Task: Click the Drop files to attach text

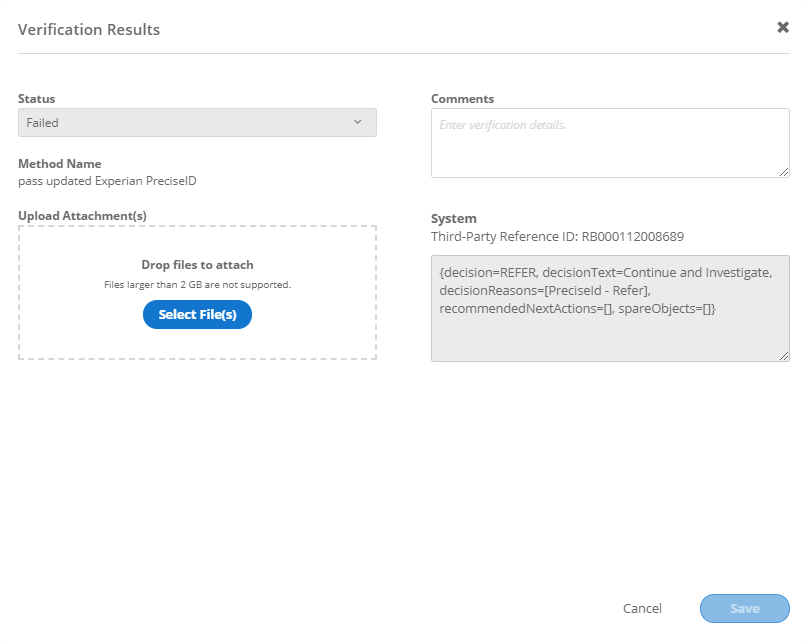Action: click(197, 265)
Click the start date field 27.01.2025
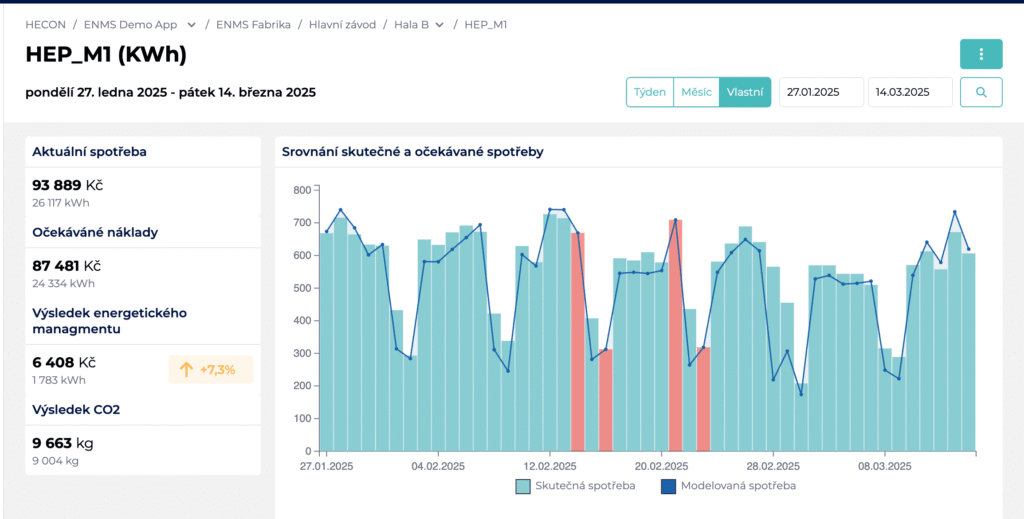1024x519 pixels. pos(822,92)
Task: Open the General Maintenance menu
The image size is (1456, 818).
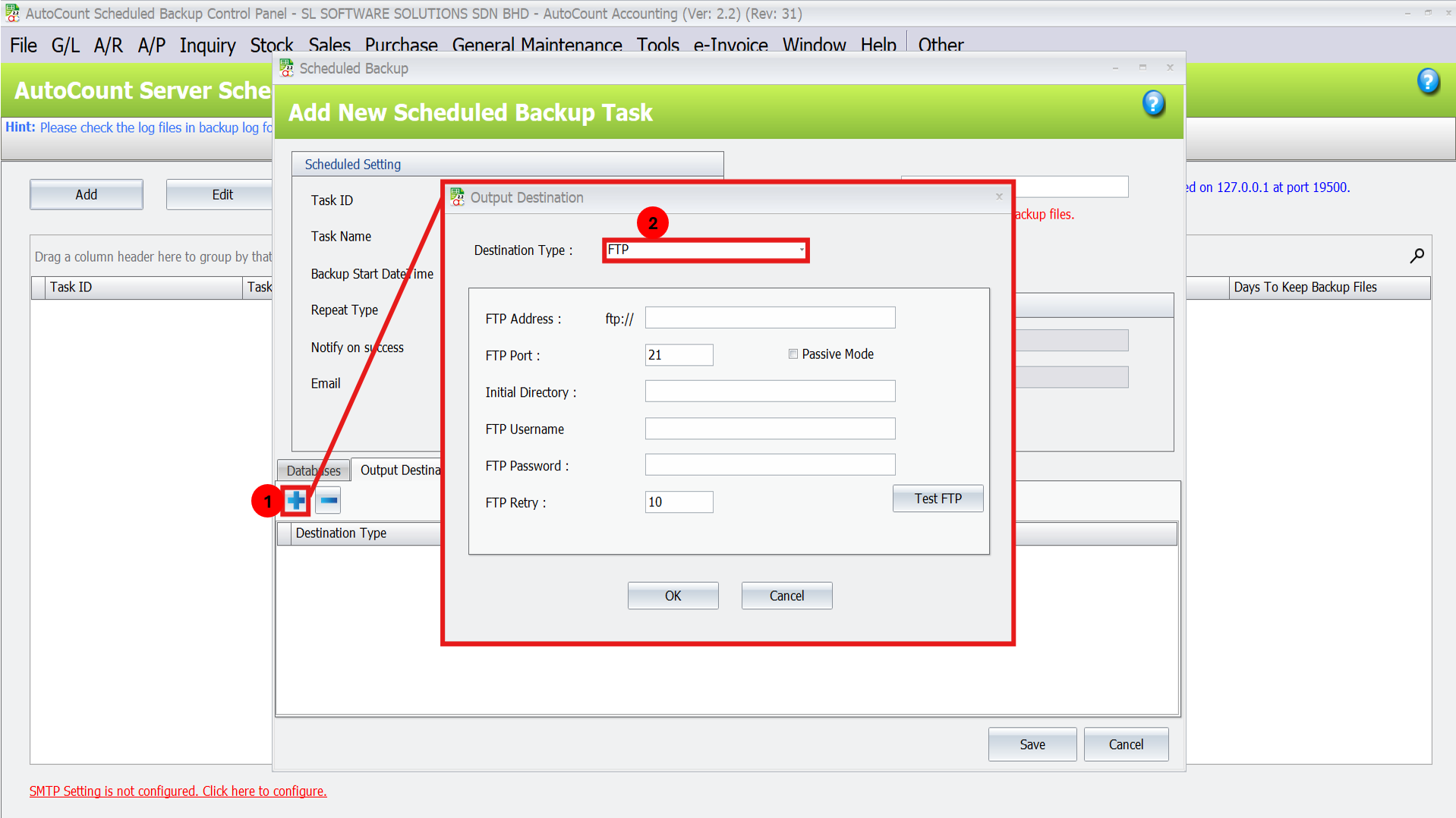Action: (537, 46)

□ □ □ □ □

▸ PROMPT
After removing the pictures, repeat the remaining records exactly.

▸ SOLUTION
Task: Click the Drop files to attach text

Action: click(197, 265)
Click the start date field 27.01.2025
1024x519 pixels. pos(822,92)
Task: Open the General Maintenance menu
The image size is (1456, 818).
Action: (537, 46)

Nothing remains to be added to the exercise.